A summary of some key international tax law proposals in the Draft Bill that can potentially impact multinational companies and other foreign investors doing business with Korea, or that have investments in Korea, is provided below.

1. Strengthened penalties for non-compliance with obligation to submit documents relating to international transactions (Law for the Coordination of International Tax Affairs (“LCITA”) §12)

The proposal would increase the maximum amount of penalty from KRW 100,000,000 to KRW 300,000,000 for failure to submit documents in relation to international transactions, such as the statement of international transactions or combined report of international transactions, as well as for submission of false documents. Under the proposal, the National Tax Service (the “NTS”) may assess penalties not only once as under the current law, but repeatedly every 30 days based on the deficient submission (KRW 5 million to KRW 70 million per penalty assessment but capped at KRW 300 million total) until the documents are duly submitted to the NTS. This proposal will be effective from the taxable years starting on or after January 1, 2020.

2. Newly introduced statutory basis for the NTS to determine arm’s length price for transfer pricing if taxpayer fails to comply with obligation to submit documents in relation to international transactions (LCITA §11⑦ newly enacted)

The proposal would newly introduce a statutory basis for the NTS to apply an arm’s length price with its own comparable data in international transactions if the taxpayer fails to comply with the obligation to submit required documents, such as the master file or the local file, as prescribed by the Presidential Decree. This proposal will be effective from the taxable years starting on or after January 1, 2020.

3. Rationalization of allocation of burden of proof concerning indirect transactions (LCITA §2-2 ④, ⑤)
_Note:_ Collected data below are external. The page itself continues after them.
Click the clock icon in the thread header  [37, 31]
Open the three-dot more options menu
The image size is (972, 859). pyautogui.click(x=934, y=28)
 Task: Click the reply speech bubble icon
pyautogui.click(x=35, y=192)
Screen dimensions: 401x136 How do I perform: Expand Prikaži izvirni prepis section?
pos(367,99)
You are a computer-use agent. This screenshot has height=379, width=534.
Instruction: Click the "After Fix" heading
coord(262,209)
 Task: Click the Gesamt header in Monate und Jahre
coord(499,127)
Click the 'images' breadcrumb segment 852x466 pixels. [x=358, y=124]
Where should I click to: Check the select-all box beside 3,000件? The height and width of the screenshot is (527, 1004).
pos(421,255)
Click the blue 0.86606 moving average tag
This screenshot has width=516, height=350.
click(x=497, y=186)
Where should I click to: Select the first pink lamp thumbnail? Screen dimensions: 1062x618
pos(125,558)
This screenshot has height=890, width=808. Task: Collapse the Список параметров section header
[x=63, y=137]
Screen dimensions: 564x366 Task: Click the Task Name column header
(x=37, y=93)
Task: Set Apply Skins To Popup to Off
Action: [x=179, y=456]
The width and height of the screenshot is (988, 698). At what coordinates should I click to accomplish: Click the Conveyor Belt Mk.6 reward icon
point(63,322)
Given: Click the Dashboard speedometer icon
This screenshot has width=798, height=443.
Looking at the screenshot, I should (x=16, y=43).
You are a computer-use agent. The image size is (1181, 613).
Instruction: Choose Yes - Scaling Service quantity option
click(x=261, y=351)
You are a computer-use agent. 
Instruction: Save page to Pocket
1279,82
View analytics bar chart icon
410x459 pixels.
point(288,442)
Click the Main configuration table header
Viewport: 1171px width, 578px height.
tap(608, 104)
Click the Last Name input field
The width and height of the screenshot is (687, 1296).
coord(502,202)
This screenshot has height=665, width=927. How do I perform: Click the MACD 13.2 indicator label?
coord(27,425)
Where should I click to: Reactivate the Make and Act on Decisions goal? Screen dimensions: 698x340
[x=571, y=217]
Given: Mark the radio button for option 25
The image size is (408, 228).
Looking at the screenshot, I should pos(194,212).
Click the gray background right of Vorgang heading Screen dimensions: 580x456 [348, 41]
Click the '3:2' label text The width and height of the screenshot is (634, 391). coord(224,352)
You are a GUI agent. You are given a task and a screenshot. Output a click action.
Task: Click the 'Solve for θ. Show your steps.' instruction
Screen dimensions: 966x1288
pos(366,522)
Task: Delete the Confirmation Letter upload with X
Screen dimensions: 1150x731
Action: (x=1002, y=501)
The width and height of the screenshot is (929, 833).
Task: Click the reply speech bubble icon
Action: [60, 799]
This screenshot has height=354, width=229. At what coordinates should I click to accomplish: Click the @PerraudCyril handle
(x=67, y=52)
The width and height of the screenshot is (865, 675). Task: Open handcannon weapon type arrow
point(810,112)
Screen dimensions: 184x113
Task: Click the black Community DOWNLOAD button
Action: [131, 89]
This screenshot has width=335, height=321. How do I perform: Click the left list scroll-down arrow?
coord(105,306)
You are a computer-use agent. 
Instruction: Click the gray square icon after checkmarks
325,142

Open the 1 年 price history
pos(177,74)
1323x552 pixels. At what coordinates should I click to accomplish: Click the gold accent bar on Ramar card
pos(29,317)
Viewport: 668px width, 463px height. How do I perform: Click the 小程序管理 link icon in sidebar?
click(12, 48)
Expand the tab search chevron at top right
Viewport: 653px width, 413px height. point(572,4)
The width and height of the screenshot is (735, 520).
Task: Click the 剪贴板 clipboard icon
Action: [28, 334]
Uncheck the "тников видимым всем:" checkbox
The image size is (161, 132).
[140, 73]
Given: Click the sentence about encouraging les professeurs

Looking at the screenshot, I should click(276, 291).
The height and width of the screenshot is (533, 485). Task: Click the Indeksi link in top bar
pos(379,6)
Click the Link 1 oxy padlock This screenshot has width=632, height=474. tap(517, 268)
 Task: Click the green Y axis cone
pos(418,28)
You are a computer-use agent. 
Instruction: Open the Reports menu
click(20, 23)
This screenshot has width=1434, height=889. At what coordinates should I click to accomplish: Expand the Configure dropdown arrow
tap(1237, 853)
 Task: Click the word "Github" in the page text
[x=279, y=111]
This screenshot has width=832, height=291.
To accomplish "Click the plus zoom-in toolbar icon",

Under the substance-over-form principle that applies to international transactions, if a taxpayer carries out an international transaction indirectly through a third party with the main or principal purpose to unfairly avoid or reduce its Korean tax burden, the tax treaties and the LCITA shall apply according to the economic substance of the transaction, i.e., as if such transaction has been conducted directly by the taxpayer. Under the proposal, where a taxpayer, by virtue of an indirect transaction through a third party, reduces its tax burden in Korea by more than the statutory threshold (e.g., 50%), the NTS may assume the taxpayer’s transaction was mainly or principally undertaken to obtain treaty benefits provided under the tax treaties or under the LCITA. In such case, the NTS may tax the taxpayer according to its economic substance, unless the taxpayer can sufficiently demonstrate that there was no tax avoidance purpose, and that the transaction was undertaken for a valid business reasons. This proposal will be effective from the taxable years starting on or after January 1, 2020.

4. Revision to taxation of Korean-source royalty income for patents not registered in Korea (Income Tax Law (“ITL”) §119, §156 ①, Corporate Income Tax Law (“CITL”) §93, §98 ①)

There have been several Supreme Court cases where a Korean company paid royalties to a foreign owner of a patent and the applicable tax treaty entered between Korea and the foreign company’s resident country provides that royalties should be sourced to the country where the intangible property was used (e.g., the Korea-US Tax Treaty). In such cases, the Court has consistently ruled that a patent not registered in Korea cannot be viewed as being used in Korea as defined in the tax treaty, and therefore payments for the use or the right to use such patents should not be treated as Korean-source income under the relevant tax treaty, notwithstanding a Korean tax law provision providing otherwise.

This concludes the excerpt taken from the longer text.